WHAT YOU ARE ASKED TO DO
Write out all the records again, substituting "Determine" for "Identify" everywhere it appears and leaving everything else unchanged.

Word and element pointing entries
-----

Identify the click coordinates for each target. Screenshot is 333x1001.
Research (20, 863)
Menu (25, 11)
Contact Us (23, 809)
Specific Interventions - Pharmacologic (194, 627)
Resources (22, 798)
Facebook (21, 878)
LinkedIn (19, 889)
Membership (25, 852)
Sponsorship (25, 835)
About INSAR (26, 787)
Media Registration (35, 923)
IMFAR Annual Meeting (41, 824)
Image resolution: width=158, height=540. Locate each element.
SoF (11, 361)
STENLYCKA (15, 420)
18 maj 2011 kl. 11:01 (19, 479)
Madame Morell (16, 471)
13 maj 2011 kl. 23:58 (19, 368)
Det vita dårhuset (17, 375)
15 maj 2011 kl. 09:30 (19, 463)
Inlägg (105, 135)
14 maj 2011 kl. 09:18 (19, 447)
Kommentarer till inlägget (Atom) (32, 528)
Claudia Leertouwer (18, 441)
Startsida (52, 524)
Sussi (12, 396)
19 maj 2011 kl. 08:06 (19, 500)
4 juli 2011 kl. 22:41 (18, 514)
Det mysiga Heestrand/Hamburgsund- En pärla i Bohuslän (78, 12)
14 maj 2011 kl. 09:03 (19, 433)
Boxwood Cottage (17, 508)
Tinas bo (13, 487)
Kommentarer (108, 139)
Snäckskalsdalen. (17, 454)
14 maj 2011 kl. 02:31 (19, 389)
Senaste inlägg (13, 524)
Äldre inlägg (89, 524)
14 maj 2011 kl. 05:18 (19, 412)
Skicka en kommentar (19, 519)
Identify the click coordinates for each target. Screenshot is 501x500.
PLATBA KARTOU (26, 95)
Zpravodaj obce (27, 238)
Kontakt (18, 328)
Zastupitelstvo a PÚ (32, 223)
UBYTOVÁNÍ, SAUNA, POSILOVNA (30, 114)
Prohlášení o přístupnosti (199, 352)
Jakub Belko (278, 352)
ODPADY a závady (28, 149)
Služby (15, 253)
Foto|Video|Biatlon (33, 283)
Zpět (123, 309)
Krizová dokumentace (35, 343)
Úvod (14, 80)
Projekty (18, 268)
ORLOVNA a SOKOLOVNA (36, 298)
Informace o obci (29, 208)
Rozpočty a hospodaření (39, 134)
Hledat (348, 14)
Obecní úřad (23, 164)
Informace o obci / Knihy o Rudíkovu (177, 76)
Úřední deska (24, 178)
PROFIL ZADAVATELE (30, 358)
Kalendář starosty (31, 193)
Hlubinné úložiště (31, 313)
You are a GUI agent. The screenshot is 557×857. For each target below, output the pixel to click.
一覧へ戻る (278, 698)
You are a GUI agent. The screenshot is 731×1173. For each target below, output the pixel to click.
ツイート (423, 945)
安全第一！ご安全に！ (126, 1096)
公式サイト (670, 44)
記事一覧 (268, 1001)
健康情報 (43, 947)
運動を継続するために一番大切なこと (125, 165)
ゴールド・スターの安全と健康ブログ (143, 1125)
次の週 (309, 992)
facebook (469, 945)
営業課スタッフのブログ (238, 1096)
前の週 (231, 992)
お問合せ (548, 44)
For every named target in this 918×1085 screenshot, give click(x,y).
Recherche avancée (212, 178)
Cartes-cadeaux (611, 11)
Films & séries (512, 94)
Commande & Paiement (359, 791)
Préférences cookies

-----

IN RESPONSE
Determine the click coordinates for each target. Screenshot is 333x1001.
Research (20, 863)
Menu (25, 11)
Contact Us (23, 809)
Specific Interventions - Pharmacologic (194, 627)
Resources (22, 798)
Facebook (21, 878)
LinkedIn (19, 889)
Membership (25, 852)
Sponsorship (25, 835)
About INSAR (26, 787)
Media Registration (35, 923)
IMFAR Annual Meeting (41, 824)
Image resolution: width=158, height=540. Locate each element.
SoF (11, 361)
STENLYCKA (15, 420)
18 maj 2011 kl. 11:01 (19, 479)
Madame Morell (16, 471)
13 maj 2011 kl. 23:58 (19, 368)
Det vita dårhuset (17, 375)
15 maj 2011 kl. 09:30 (19, 463)
Inlägg (105, 135)
14 maj 2011 kl. 09:18 (19, 447)
Kommentarer till inlägget (Atom) (32, 528)
Claudia Leertouwer (18, 441)
Startsida (52, 524)
Sussi (12, 396)
19 maj 2011 kl. 08:06 (19, 500)
4 juli 2011 kl. 22:41 (18, 514)
Det mysiga Heestrand/Hamburgsund- En pärla i Bohuslän (78, 12)
14 maj 2011 kl. 09:03 (19, 433)
Boxwood Cottage (17, 508)
Tinas bo (13, 487)
Kommentarer (108, 139)
Snäckskalsdalen. (17, 454)
14 maj 2011 kl. 02:31 (19, 389)
Senaste inlägg (13, 524)
Äldre inlägg (89, 524)
14 maj 2011 kl. 05:18 (19, 412)
Skicka en kommentar (19, 519)
Determine the click coordinates for each target. Screenshot is 501x500.
PLATBA KARTOU (26, 95)
Zpravodaj obce (27, 238)
Kontakt (18, 328)
Zastupitelstvo a PÚ (32, 223)
UBYTOVÁNÍ, SAUNA, POSILOVNA (30, 114)
Prohlášení o přístupnosti (199, 352)
Jakub Belko (278, 352)
ODPADY a závady (28, 149)
Služby (15, 253)
Foto|Video|Biatlon (33, 283)
Zpět (123, 309)
Krizová dokumentace (35, 343)
Úvod (14, 80)
Projekty (18, 268)
ORLOVNA a SOKOLOVNA (36, 298)
Informace o obci (29, 208)
Rozpočty a hospodaření (39, 134)
Hledat (348, 14)
Obecní úřad (23, 164)
Informace o obci / Knihy o Rudíkovu (177, 76)
Úřední deska (24, 178)
PROFIL ZADAVATELE (30, 358)
Kalendář starosty (31, 193)
Hlubinné úložiště (31, 313)
You are a GUI agent. The screenshot is 557×857. For each target below, output the pixel to click.
一覧へ戻る (278, 698)
You are a GUI agent. The screenshot is 731×1173. For each target below, output the pixel to click.
ツイート (423, 945)
安全第一！ご安全に！ (126, 1096)
公式サイト (670, 44)
記事一覧 (268, 1001)
健康情報 (43, 947)
運動を継続するために一番大切なこと (125, 165)
ゴールド・スターの安全と健康ブログ (143, 1125)
次の週 (309, 992)
facebook (469, 945)
営業課スタッフのブログ (238, 1096)
前の週 (231, 992)
お問合せ (548, 44)
For every named target in this 918×1085 screenshot, give click(x,y).
Recherche avancée (212, 178)
Cartes-cadeaux (611, 11)
Films & séries (512, 94)
Commande & Paiement (359, 791)
Préférences cookies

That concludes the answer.